La mia pelle non era pronta al sole sub equatoriale. Nonostante un’esposizione attenta e una protezione totale sono diventata ben fuxia con chiazze. Un po’ perché non so spalmare bene la crema solare – non me lo hanno insegnato, quando ero bambina lo faceva la mamma – un po’ perché credo che l’incrocio della mia pelle bianca bianca e delicata con il sole rosso rosso e focoso di qua, crei questo colorito che definirei, appunto, fuxia. Nulla di grave, non sono bruciata.
Il caldo umido invece sembra essere migliorato. Non so se perché è realmente migliorato o se perché io mi sono un po’ abituata, comunque gli ultimi due giorni son stati caldi, con sole e pioggia fissa alla sera, ma il tutto ben sopportabile. Addirittura ho sentito una brezza leggera da “maglioncino a manica lunga” per dieci minuti di sera (stando ferma a guardare il mare). Il caldo mi aveva mentalmente proiettata in estate ma il buio alle 18.30 circa mi ha ricordato che qua stiamo viaggiando verso l’inverno, ora è autunno, e che le giornate vanno accorciandosi.
Oggi avevo in mente di andare in un posto. Dopo approfondite ricerche su internet capisco bene dov’è, mappa alla mano, cerco di intuire come raggiungerlo, accettando mentalmente l’idea di poter prendere un taxi se necessario. Ancora non mi è chiaro come funzionano i bus in questa città, hai le fermate, tante vicine tra loro, ma non sempre hai numeri e percorsi dei bus scritti da qualche parte. Sui bus che stanno arrivando c’è però scritto più o meno dove portano e per dove passano. Quindi se conosci Rio ed i quartieri puoi tentare. Ma puoi tentare anche senza conoscere, se hai un po’ di pazienza e sai dove andare e ti lanci al volo sul primo bus che abbia una scritta utile. Io sono partita con l’idea di avvicinarmi alla meta con il bus per poi eventualmente prendere un taxi sino a destinazione finale. Una volta trovato un bus di “avvicinamento” con il ditino puntato sulla mappa ne ho seguito il percorso. È un bel modo per imparare a conoscere un luogo, salire sugli autobus in generale. Fanno sempre strade nuove, ti portano in giro e vedi un sacco di cose. E così è stato. 

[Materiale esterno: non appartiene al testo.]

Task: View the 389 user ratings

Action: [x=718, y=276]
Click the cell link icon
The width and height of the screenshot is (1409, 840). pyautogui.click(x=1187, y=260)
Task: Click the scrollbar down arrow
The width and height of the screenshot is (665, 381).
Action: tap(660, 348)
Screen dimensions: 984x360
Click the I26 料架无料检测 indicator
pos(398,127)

Avendo così poco tempo a Rio, aver preso un autobus è stato un bel modo per vedere tante cose che diversamente non avrei visto, inoltre la fortuna ha voluto che così, al primo colpo, sono salita su un autobus che, alla fine, mi ha lasciata a destinazione. La sorpresa è stata che devo aver fatto male le mie ricerche su internet perché la mia meta non era la meta che effettivamente volevo raggiungere. Una passeggiata e una vista su una baia niente male comunque sono valse il viaggetto. 

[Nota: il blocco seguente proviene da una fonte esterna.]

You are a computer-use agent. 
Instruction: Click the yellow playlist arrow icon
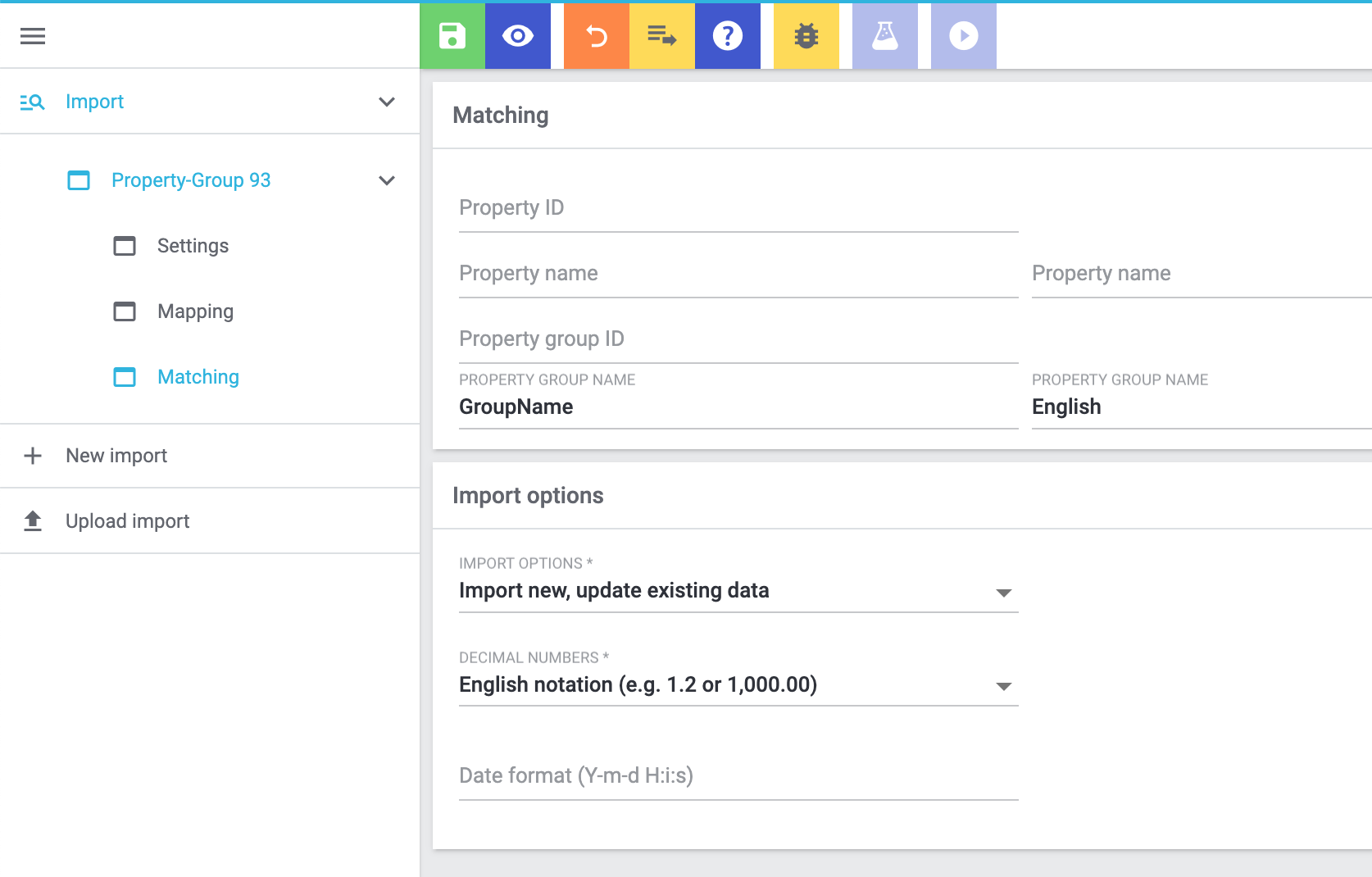click(661, 36)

Presto però mi rendo conto che l’autobus ha fatto così di fretta perché oggi è venerdì festivo e tutto il centro, uffici, negozi, locali, è una vera città fantasma. Proprio come mi avevano detto. Girano poche anime che non mi fanno sentire tanto tranquilla. Quindi cerco una fermata di bus e salgo sul primo che mi porti in direzione spiaggia: passeggiata a Copacabana, dove si è evidentemente riversata la gente che durante la settimana lavora in centro. L’autobus fa un percorso ancora nuovo e vedo ancora un pezzetto inedito di questa variegata città. Una particolarità: sugli autobus, per prenotare la fermata, si tira un filo blu che scorre parallelo al corrimano alto (quello su cui ci si regge, per intenderci, ma non quello verticale, quello che sta in alto orizzontale dove le persone più basse non arrivano mai). Quanto mi piace il filo blu!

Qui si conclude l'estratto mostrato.